Here is one poem from Lucille Clifton poem, “won’t you celebrate with me,”that I just read it from a website:
won’t you celebrate with me
what i have shaped into
a kind of life? i had no model.
born in babylon
both nonwhite and woman
what did i see to be except myself?
i made it up
here on this bridge between
starshine and clay,
my one hand holding tight
my other hand; come celebrate
with me that everyday
something has tried to kill me
and has failed.
How strong the punch was hit on my heart after reading it. Tears soon followed. The poem reminded me that around these two months. I was struggling in “looking for everything” including looking for new place, new social group, new weekend job except the editor. And frineds around me somehow even ask me to “look for “ a boyfriend. I know they were just joking but you know when your heart is weak, anything small could stuck your mind and breath. At the time, I started to complained and doubted my ability or personality because it took me so long to look for these things (not including bf I swear that was just a joke). It was hard to think of reasons to celebrate but I always got so many invitations at the end of the year. I think this is because I have always linked celebration with joy, and how does one turn to joy when pain is so present?
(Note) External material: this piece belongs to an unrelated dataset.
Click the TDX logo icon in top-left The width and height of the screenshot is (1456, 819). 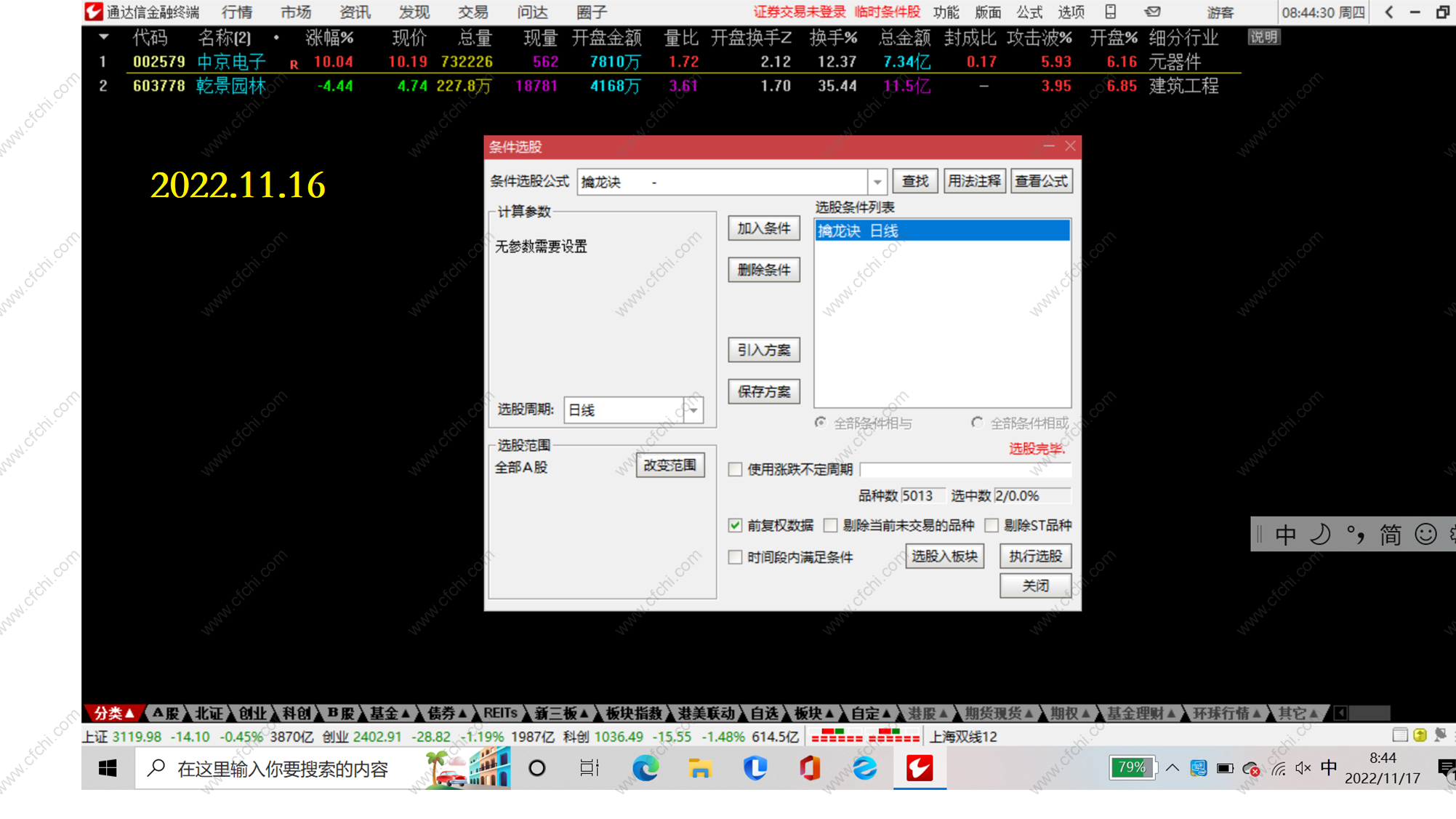94,12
I was moved by this poem that it inspirited me to redefine “celebration”. Shouldn’t we celebrate the bad day or bad mood as well since it is also part of our life and will defiantly repetitively appear while you try to make change. In our culture, the act of celebrating is very tied to specific reasons for celebration — birthdays, graduations, marriages and the like. There are certain markers that are universally understood: We eat cake. We dance. We break piñatas. We dress up. “But shame-eating a cake in your crib because you’re stressed and lonely is different than eating cake with your best friends because someone had a baby,” Sarah says. “In that sense, celebration is an energy, an awareness, it is possible at all times and is present wherever there is a human spirit.”
Clifton’s poem reframes what celebration can mean because it expands the reasons for doing so in the first place. Embodying the idea that resistance itself is a reason to celebrate, celebration becomes not just about turning to joy, but about overcoming — a reframing that has been incredibly useful to me.
The other day, I brought home a silk red dress and delicious brownie.You dont have to have a party as a reason to buy a dress, you can always juts get it and dress up yourself. Then you will find that even dressing up is not the only way to make you happy but while you spend time on yourself there is always good outcome. And I believe that it is the most beneficial investment. “Not turning away from yourself.” Even you feel bad during the time, dont just lock yourself in the room and keep questioning yourself. Trying to celebrate your bad day, dressing up, buying a nice candle, having delicious dessert or dinner then you will find that you can easily get through the time. And I don’t know, maybe it’s reductive to think of celebration in this way, but when existence is actually persistence, it’s hard to think of a more worthy cause.